The first reason is rather minor in comparison to the other two.  While we do allow Hannah to have candy, we do try to limit the amount of refined sugar we consume.  And, if Hannah was to go trick-or-treating, she would probably collect far more candy than the three of us combined could consume before next Halloween!  So, it seems pointless to allow her to collect large amounts of candy, knowing that she will not be able, or allowed, to eat it all.  Plus, knowing that someone spent money on it, I just feel wasteful throwing it out.


Second, safety is a major concern.  I fully, and willingly admit to being an over-protective mama, and sheltering my child. Frankly, it is hard enough to keep track of a child who is running around at the park in full daylight, with several other children all dressed in normal clothing. But, throw darkness, and 40 or so other children in similar costumes into the mix…and the difficulty grows exponentially. And, these days, even “safe” suburban neighborhoods are peppered with sex offenders (you can check it out online…it was quite the eye-opening experience for me when I first did!), and you just can’t be too careful.


Lastly, while I do not see anything inherently evil in candy and costumes, there are aspects of Halloween that are dark, scary, and evil.

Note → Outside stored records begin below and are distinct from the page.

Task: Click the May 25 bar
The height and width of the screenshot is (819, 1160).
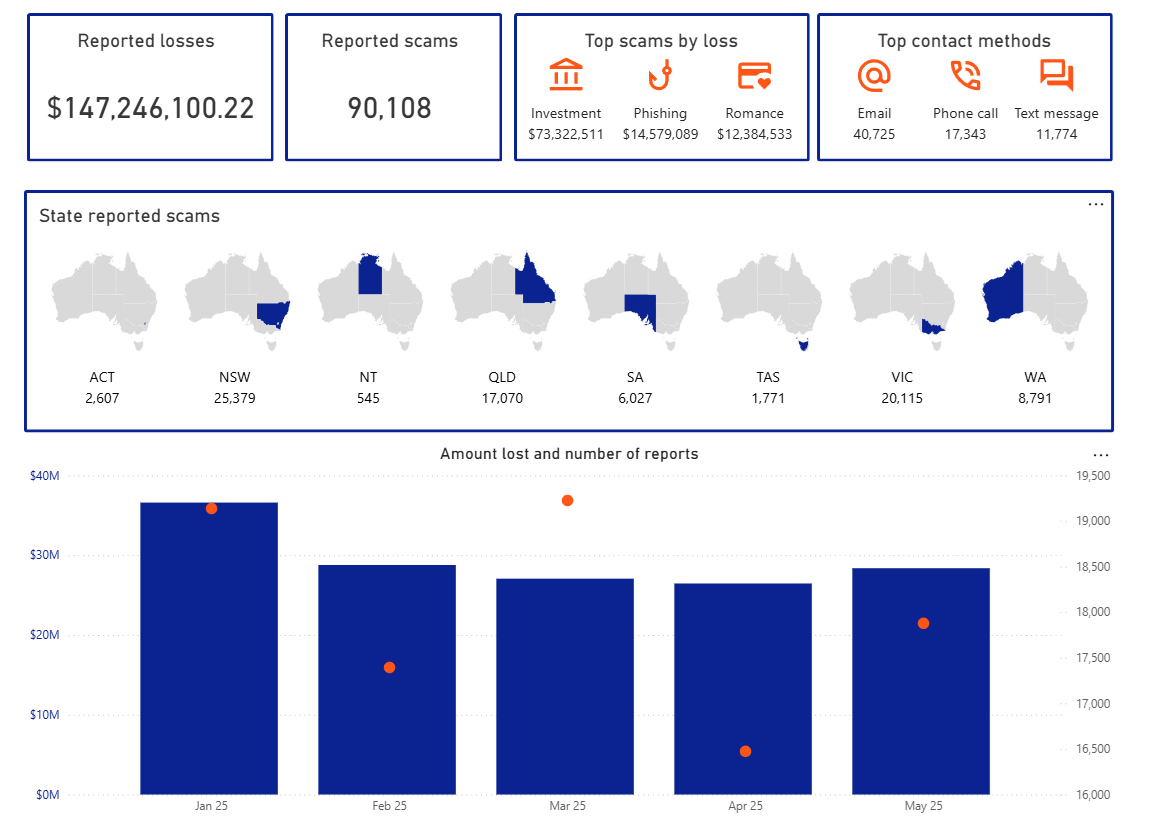Action: pyautogui.click(x=922, y=680)
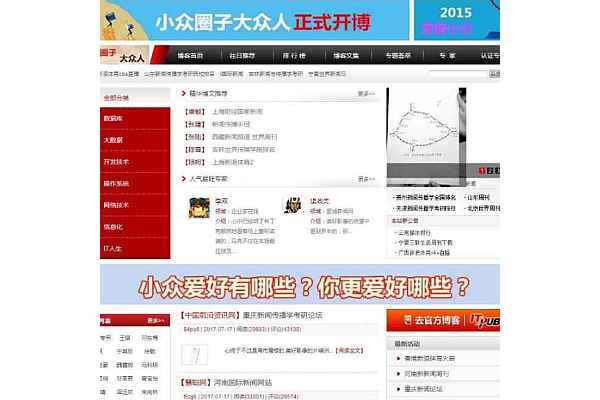600x400 pixels.
Task: Expand 更多 in lower left list header
Action: pyautogui.click(x=156, y=321)
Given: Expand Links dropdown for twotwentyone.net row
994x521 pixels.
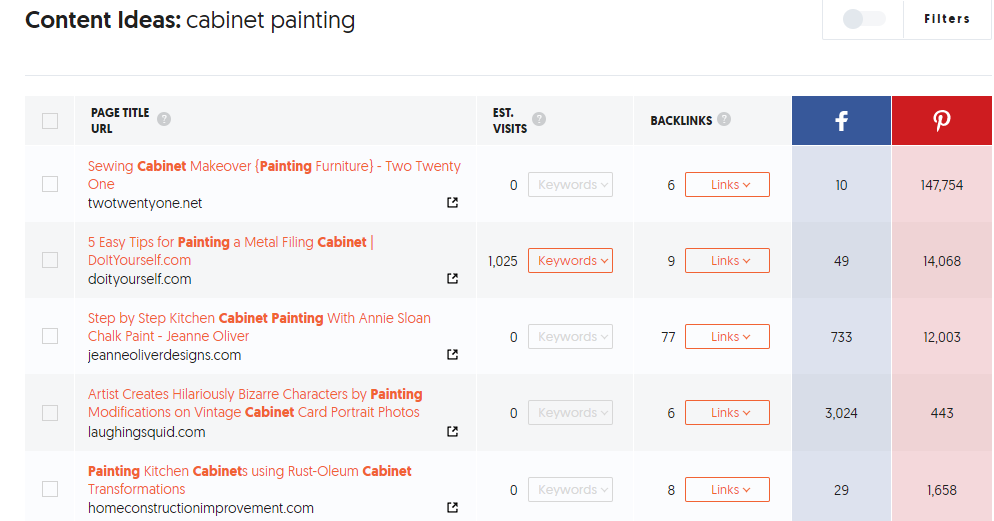Looking at the screenshot, I should coord(726,185).
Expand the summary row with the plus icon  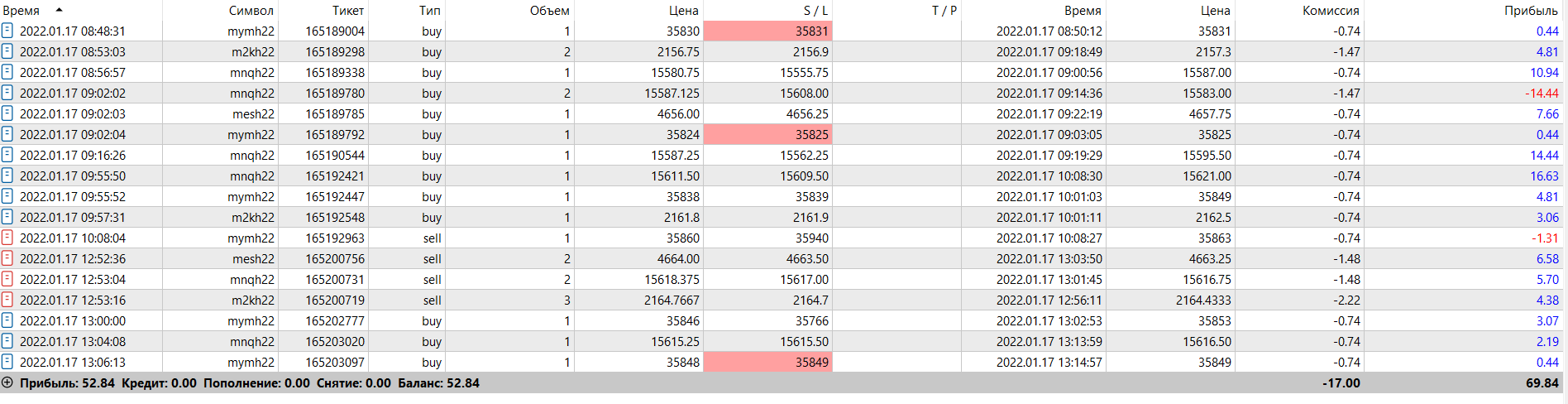(x=7, y=382)
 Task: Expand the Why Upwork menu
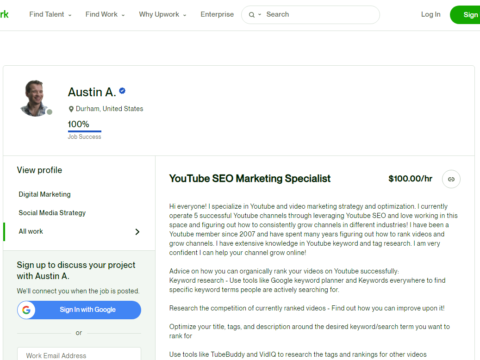coord(163,14)
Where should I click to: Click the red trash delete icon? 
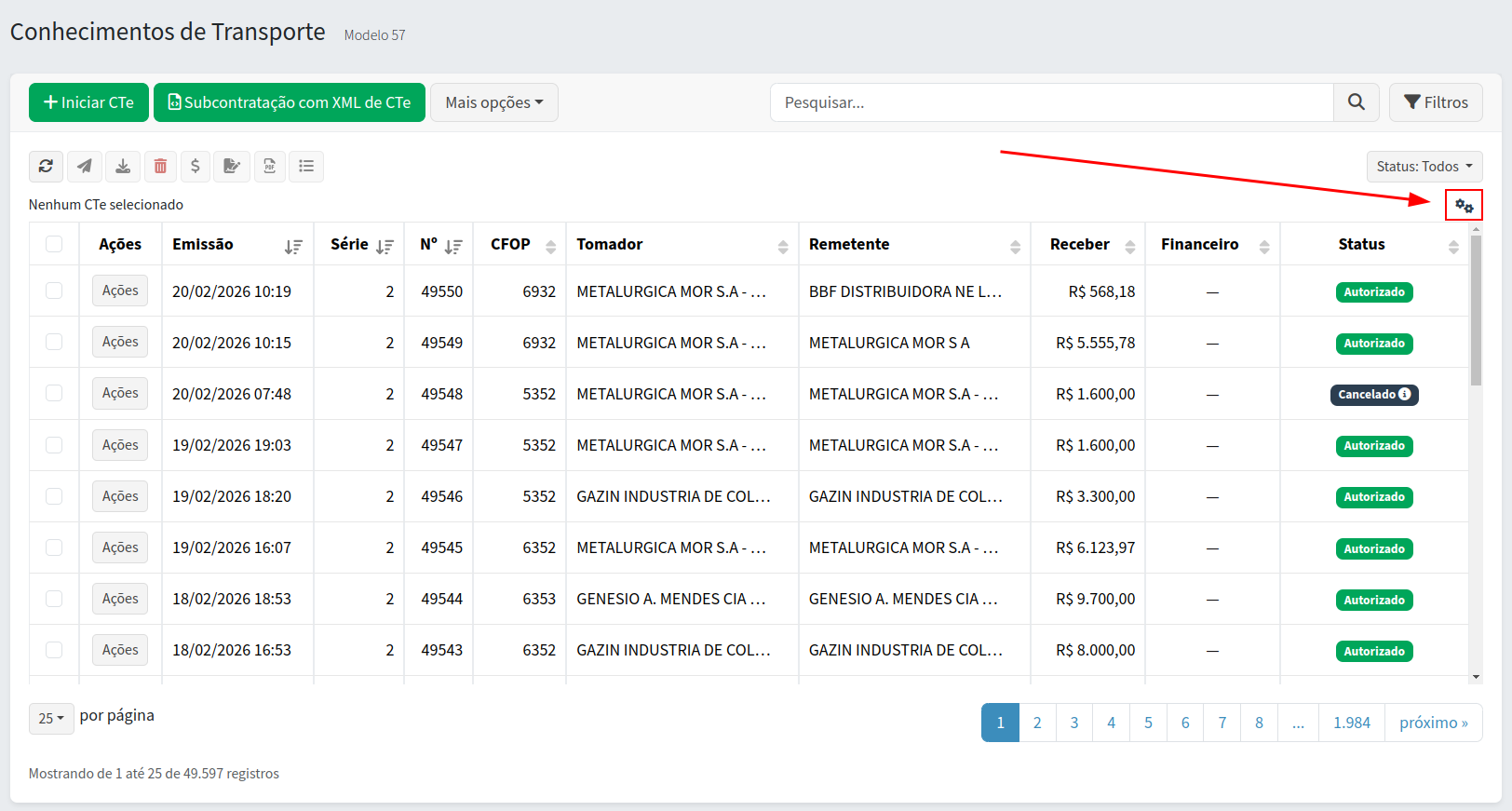(160, 167)
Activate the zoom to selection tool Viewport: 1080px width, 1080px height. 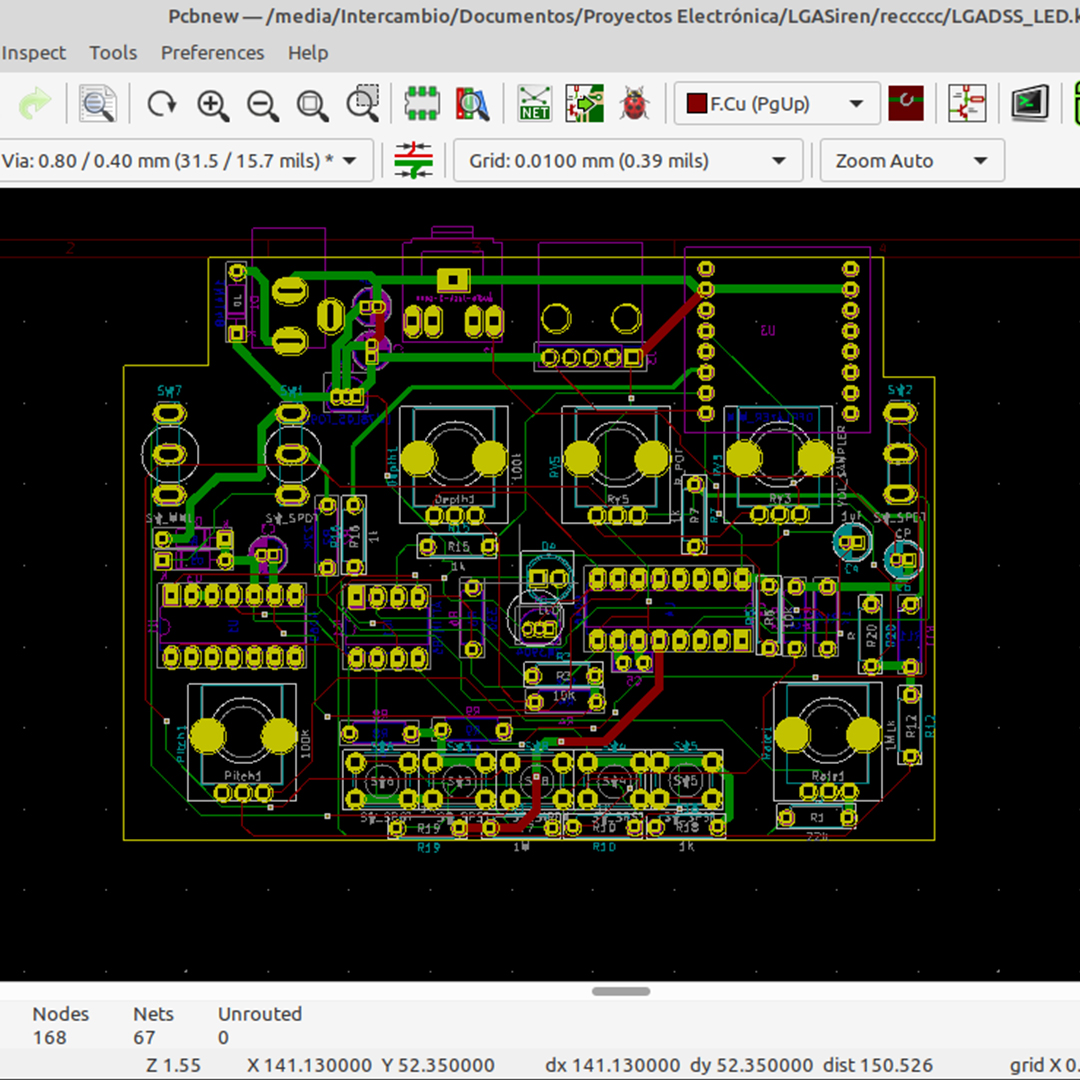coord(362,104)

Many homes utilize the spooky “decorations” (ghosts, witches, etc.), scary music, or stunts intended to frighten.  And, personally, I do not find it amusing, or enjoyable to scare children. And, exposure to that which is scary and evil, in the name of “fun,” making it appear innocent, desensitizes children, and adults alike, to the reality, and the seriousness of spiritual warfare.


Witches and evil spirits are real.  And they are evil.  They are not a source of entertainment or a cause for celebration.


We live in a world that glorifies sin, fear, and death.  And, as much as I would like to shield my daughter from all of the scary, evil aspects of this holiday (and in the world in general), I simply cannot.  She still sees the ghosts, and witches, and skeletons on the house down the street or at the grocery store.  And, believe me, if I could avoid going to the store this time of year, I probably would…but, I can’t, my family still wants to eat!  Even if I did attempt to go to that extreme, she still has friends (yes, even church friends!) who like to talk about the scary side of Halloween, or whose parents allow them to participate in aspects of this holiday that we do not.  Just this last Sunday, our church (which meets in the gym of a local, public high school) was festooned with posters advertising “Witch and Wizard Day” and “Dia de los Muertos,” complete with skeleton faces and pointy witch hats. Put that on the list of things I never thought I’d see at church! 


Short of barricading ourselves in the house, with no access to the outside world for the entire month of October, or longer (don’t think I haven’t considered it!), I have not found an effective way of avoiding “the world.” 


But, although we live in this world, we are not to be of it.  So, although we “participate,” we do not “celebrate” Halloween.  And, we do so in hopes that a literal open door might lead to spiritual open doors in the future.


  1. Kat

    Hi Veronica, Thanks for sharing your convictions. We have wrestled with this holiday for several years now and have come to no strong conclusions. I was curious though if you’ve ever heard of or read this book:

    1. Kat,
      This is something that we have struggled with too…And, for now, this is where we have landed…not to say we’ll stay here permanently, more study, more prayer, and we may be somewhere entirely different next year!

      A few years ago, I looked at several books on Halloween/Reformation Day at the Christian bookstore. This might have been one of them…I didn’t buy any of them, so now I can’t remember if I have seen this particular one or not! When my sister and I were little, my parents had a book about the history and origins of Halloween that I would love to find…or at least something similar. I’ll have to check this one out. It looks like it might contain the information I am hoping for.